The tv on closed captioning lets those of us who can't hear the tv know whats going on despite your loud phone conversation, shouting screaming kids, and ringing text messages. We all just saw what happened. You do not need to keep recapping for us. 'OH MAN Did you just see that! So and so just did this!

I know. The person next to me knows. EVERYONE knows. We all are staring at the tv because we're pretending not to notice the rest of the annoyances, and we're biting our tongue so we dont lash out at stupid penny loafers who is demanding that sick people wait on him. We are paying more attention to the tv than we do in our own homes. Really, you don't need to narrate for us.

Next rule

Do NOT socialize with the drunk man! He'll think he's in a bar and then try to hit on the rest of us! Seriously!!

Next rule

Do try and make an effort to listen for your name. Don't ask me if they called your name because I don't know your name... we haven't even met. And I'm not interested in meeting people in the emergency room. I'm interested in getting my emergency taken care of

Anyhow I can keep going... but this should be enough learning material for you today.

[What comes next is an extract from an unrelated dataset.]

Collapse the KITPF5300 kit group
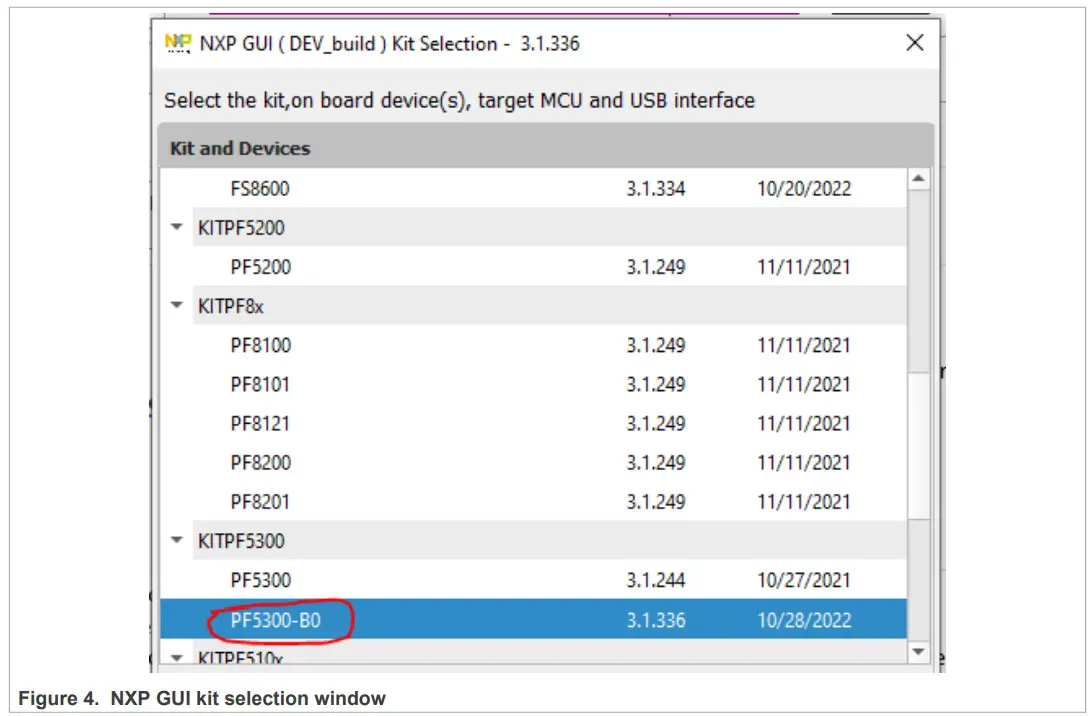Screen dimensions: 1088x716 coord(176,541)
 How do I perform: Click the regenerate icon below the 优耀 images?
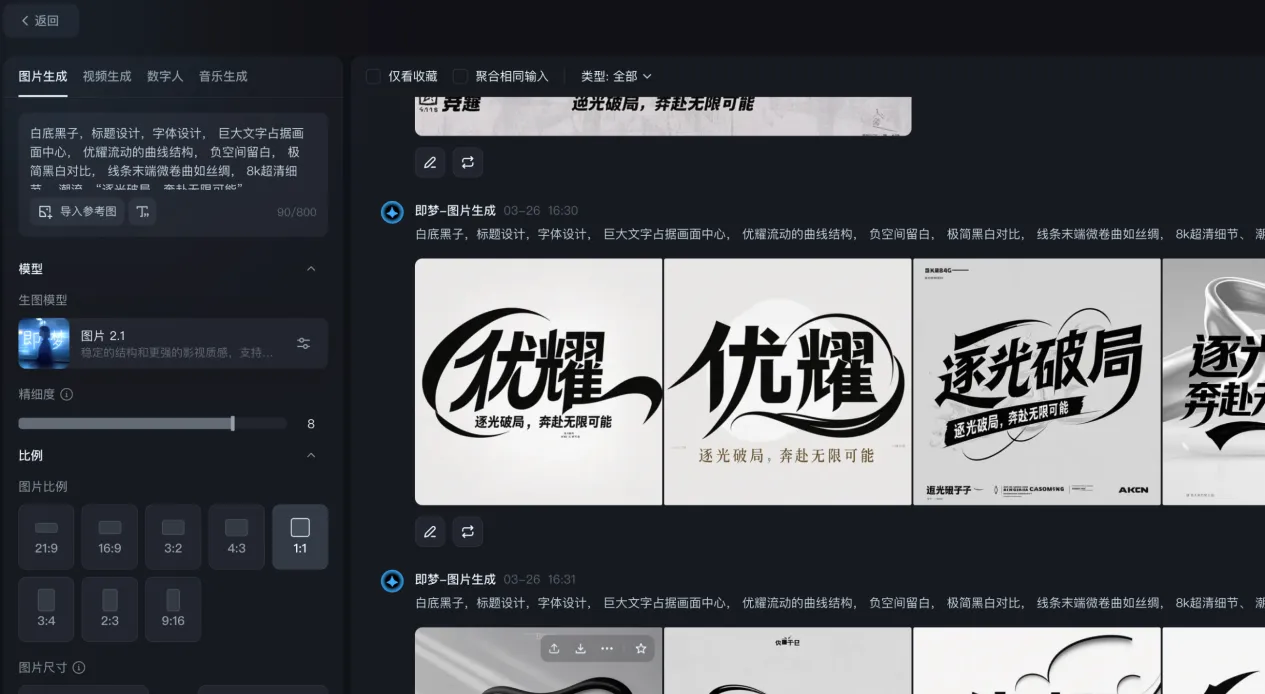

As for the doctors, nurses, interns, reception desk, and other hospital staff - you guys were awesome and gave me some fantastic care! But get a police officer to do security detail. Then he would have thrown drunk guy away, and I could have told the noisy kids that the 'man in the uniform over there is watching you so BE QUIET!!', and maybe penny loafers would have realized that you don't have power unless you have a .22 strapped to your waist and a badge pinned to your chest.

[Police officers are awesome, and I have the utmost respect and admiration for them, by the way. :) ]

So there you have it. As GI JOE Would say...

Now you know, and knowing is half the battle!

Fortune time!

SUPPORT BACTERIA -- IT'S THE ONLY CULTURE SOME PEOPLE HAVE!